The breezy fashion brand is due back in a New Jersey bankruptcy court Thursday after a group of four creditors owed over $805,000 in trade debt petitioned the court this month to push the company into a Chapter 7 bankruptcy filing.
Attorney Kenneth Rosen, who chairs Lowenstein Sandler’s bankruptcy and creditors’ rights department and is working with the creditors, said the two sides had a status conference last week and will appear before Judge Vincent Papalia again on Thursday.
At that hearing, Rosen said: “creditors will want to hear what is CSB’s plan. Is it going to try to reorganize? Or, will it liquidate?” The creditors include Chinamine Trading, Hale Textile, Pucker Original Clothing and Michelle Clothing.
Rosen said the company owes $800,000 in unpaid sales taxes.
“Anyone who is a ‘responsible officer’ has potential individual liability. A responsible officer may be persons who had control over what CSB paid and didn’t pay,” he said. “The creditors will investigate who controlled CSB’s cash.”

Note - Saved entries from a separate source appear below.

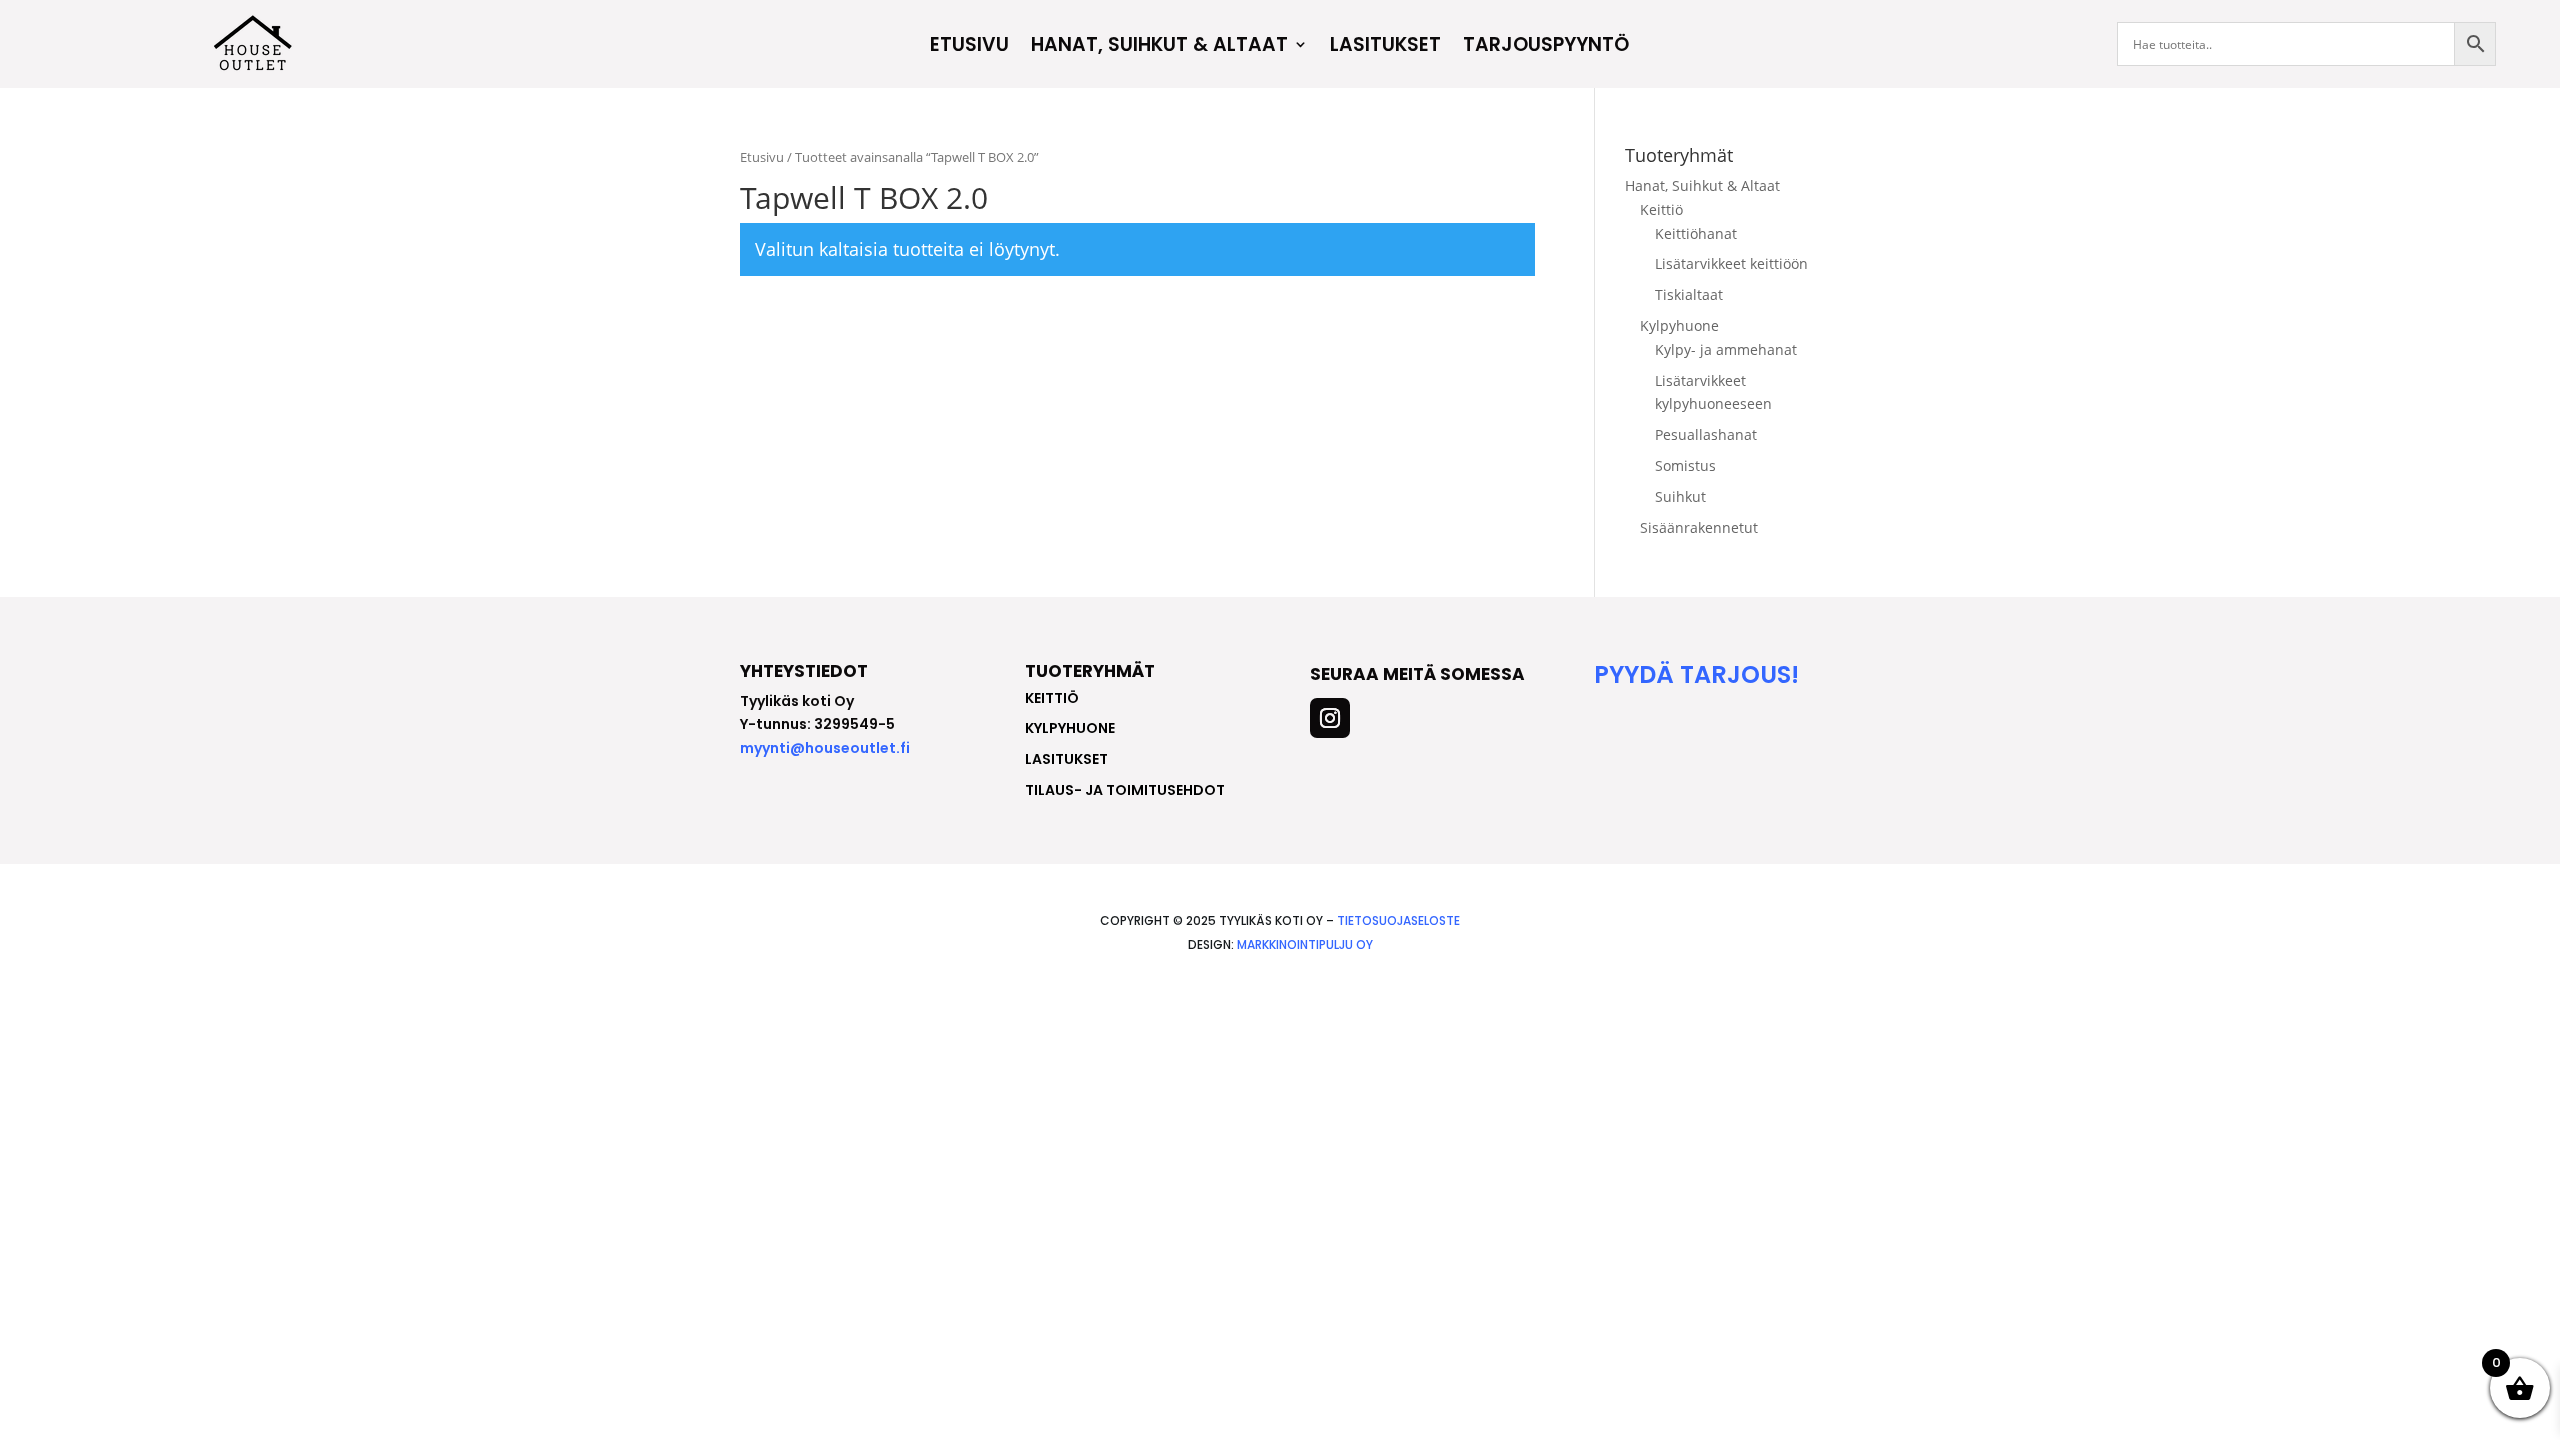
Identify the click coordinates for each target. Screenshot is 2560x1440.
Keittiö (1661, 209)
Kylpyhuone (1679, 325)
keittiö (1052, 698)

Rosen also said the company’s trademark is owned by a separate corporate entity — one that has the same address as the company’s owner, Solera Capital — and that “creditors are anxious to know whether Solera Capital will put up more money so that CSB can reorganize.”
A lawyer representing Calypso in bankruptcy court did not respond to a WWD query on Sunday and Solera has no contact information on its web site beside a Madison Avenue address.
The case shows just how far Calypso has fallen.
Calypso Christiane Celle founded the retailer with a boutique in St. Barts in 1992 and the company enjoyed a growth spurt. By 2007, when she sold a majority stake to Solera, the company had 30 units, including 13 in Manhattan, and was trending toward $60 million in sales. The new owners paid off the company’s debt to leave it on a solid enough footing to double sales over five years.
But just seven months after selling control of the company, Christiane Celle resigned as chief executive officer and said she “reluctantly reached her decision after determining that she could not remain ceo and maintain the exacting standards of the Calypso brand she created under the constraints imposed on her by Calypso’s new owners.”
That year also brought a meltdown on Wall Street and a deep recession that hurt retailers across the board. Still, Calypso continued to expand under Solera and at one time operated 35 stores nationwide. But it changed merchandising strategies several times throughout the last few years as it sought profitable growth. Now the market is changing again with retailers with lower traffic overall and changing consumer preferences.
One financial source said factors have long since stopped signing off on orders to the retail company. And a private equity source told WWD that the brand has potential, but that the business “never figured out how to make money.”